Biden clarifies nuclear ‘Armageddon’ warning
US President Joe Biden has said he does not believe Russia will deploy nuclear weapons in Ukraine, toning down prior remarks in which he suggested the conflict could result in all-out “Armageddon.”
Speaking to CNN’s Jake Tapper for an interview on Tuesday, Biden was asked whether he thought his Russian counterpart Vladimir Putin would authorize the use of a tactical nuclear weapon.
“I don’t think he will. I think it’s irresponsible for him to talk about it, the idea that a world leader of one of the largest nuclear powers in the world says he may use a tactical nuclear weapon in Ukraine,” the president said.
Though Putin has never made such a threat, and has made no mention of a “tactical” weapon in particular, he vowed on multiple occasions to defend Russia’s territory and people using “all the means available to us” – remarks widely interpreted as a nuclear warning by Western pundits and officials.
During a fundraiser last week, Biden declared that nuclear tensions were at their highest point since the Cuban Missile Crisis of the 1960s, and warned that the war raging in Ukraine could ultimately lead to “Armageddon.” Asked to elaborate on those comments by Tapper, the commander in chief pointed to potential “mistakes” and “miscalculations.”
“The whole point I was making was it could lead to just a horrible outcome.

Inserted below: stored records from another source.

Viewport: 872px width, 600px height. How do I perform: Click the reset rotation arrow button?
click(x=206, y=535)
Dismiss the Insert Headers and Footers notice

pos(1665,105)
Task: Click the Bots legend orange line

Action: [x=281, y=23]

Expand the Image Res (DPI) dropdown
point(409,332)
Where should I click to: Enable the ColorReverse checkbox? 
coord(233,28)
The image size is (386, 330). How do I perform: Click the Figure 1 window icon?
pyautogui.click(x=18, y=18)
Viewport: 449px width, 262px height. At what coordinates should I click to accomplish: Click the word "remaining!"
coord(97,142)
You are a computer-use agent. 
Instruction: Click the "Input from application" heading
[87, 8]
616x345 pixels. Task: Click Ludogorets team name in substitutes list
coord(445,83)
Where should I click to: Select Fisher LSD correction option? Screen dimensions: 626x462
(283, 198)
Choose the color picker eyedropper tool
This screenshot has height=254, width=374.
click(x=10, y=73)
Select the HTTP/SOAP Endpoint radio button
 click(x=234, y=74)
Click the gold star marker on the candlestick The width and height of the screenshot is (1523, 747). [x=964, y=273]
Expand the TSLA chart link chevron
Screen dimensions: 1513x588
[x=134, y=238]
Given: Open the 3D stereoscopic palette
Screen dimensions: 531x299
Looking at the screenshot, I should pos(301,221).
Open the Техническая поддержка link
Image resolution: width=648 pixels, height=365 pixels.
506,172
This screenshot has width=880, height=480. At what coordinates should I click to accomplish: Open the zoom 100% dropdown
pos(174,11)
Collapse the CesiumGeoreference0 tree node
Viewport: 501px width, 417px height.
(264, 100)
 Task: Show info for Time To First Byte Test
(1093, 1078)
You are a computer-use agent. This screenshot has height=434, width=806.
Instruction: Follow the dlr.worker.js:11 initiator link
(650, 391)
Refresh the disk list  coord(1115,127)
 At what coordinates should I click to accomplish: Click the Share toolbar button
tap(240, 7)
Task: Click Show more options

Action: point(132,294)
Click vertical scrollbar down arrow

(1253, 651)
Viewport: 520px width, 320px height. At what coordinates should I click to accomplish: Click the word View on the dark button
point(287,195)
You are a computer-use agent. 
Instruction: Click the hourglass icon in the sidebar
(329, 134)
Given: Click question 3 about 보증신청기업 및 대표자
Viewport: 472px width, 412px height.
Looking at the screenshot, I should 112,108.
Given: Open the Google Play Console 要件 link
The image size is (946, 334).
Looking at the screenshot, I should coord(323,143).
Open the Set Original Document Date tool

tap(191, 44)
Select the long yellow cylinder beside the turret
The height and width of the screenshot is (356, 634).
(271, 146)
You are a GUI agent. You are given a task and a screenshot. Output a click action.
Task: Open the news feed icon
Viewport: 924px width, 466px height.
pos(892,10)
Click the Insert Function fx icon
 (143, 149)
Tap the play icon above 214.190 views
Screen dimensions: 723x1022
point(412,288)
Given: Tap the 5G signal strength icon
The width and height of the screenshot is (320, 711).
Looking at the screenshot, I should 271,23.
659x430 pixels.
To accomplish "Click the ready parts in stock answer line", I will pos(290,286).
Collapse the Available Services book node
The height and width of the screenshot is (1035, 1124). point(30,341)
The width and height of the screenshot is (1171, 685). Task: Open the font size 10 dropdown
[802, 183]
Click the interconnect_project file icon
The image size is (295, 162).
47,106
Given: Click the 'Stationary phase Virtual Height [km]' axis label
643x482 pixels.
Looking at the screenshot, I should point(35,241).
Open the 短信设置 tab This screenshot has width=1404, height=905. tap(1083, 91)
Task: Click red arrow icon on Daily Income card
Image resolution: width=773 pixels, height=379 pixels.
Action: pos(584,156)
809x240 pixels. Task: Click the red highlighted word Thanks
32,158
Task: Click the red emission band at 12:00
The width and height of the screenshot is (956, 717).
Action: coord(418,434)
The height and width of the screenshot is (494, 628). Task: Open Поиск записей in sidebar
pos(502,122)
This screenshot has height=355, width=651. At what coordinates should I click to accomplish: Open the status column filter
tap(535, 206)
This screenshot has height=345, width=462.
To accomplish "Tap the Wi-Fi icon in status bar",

And not because anybody intends to turn it into a world war or anything, but just once you use a nuclear weapon, the mistakes that can be made, the miscalculations, who knows what would happen,” Biden said.
In the days since Biden’s warning of “Armageddon,” administration officials have clarified that they have seen no “new indications” that Russia plans to use nuclear weapons, with National Security Council spokesman John Kirby stating that there’s no sign Moscow has made such a decision, or even “done anything to get closer to that decision making process.”
Asked how the United States would respond if Russia used a nuclear weapon in Ukraine, Biden declined to offer details, stating that while there had been “discussions” about that possibility, “it would be irresponsible of me to talk about what we would or wouldn’t do.”